Copy the lines below word for word, skipping any image.

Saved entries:
=== Section Start ===
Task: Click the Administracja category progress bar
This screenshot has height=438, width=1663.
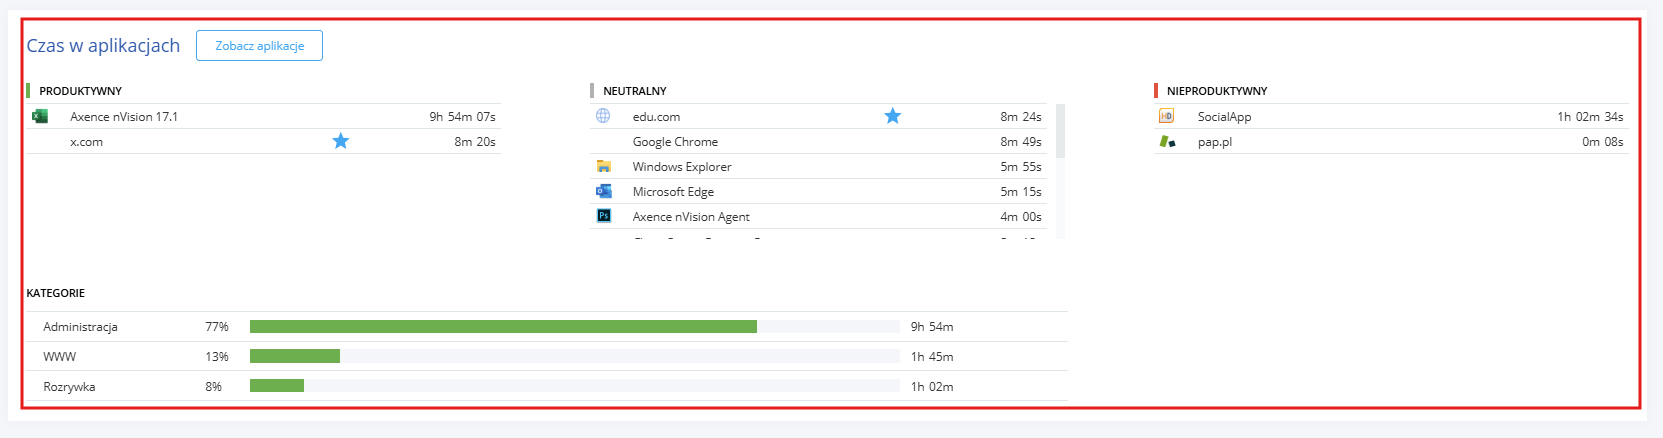Action: 575,327
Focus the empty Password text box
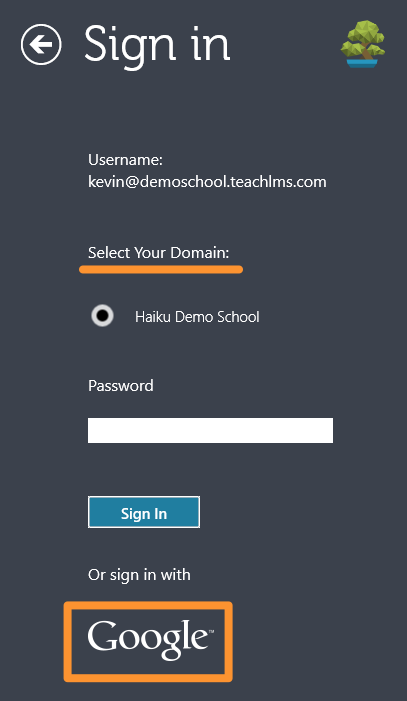 210,431
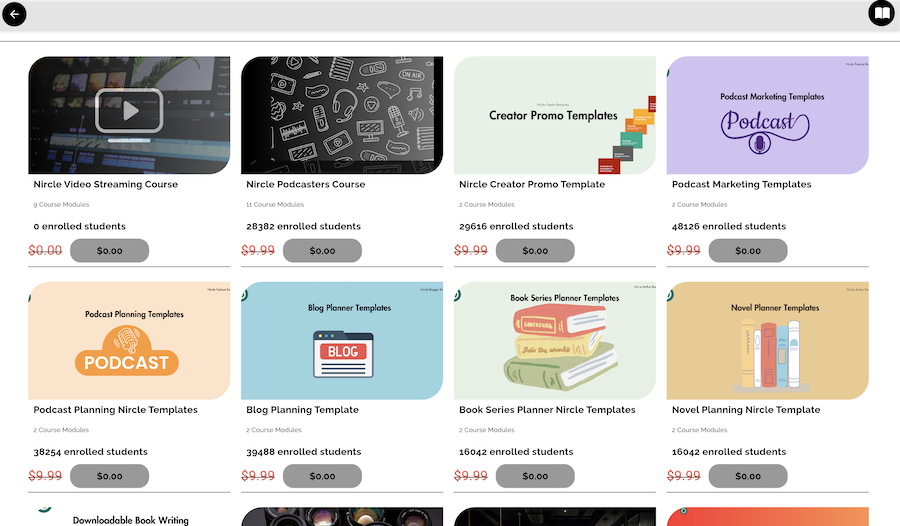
=== Section End ===
Task solution →
Task: Click the Administracja category progress bar
This screenshot has height=438, width=1663.
Action: 575,327
Focus the empty Password text box
 210,431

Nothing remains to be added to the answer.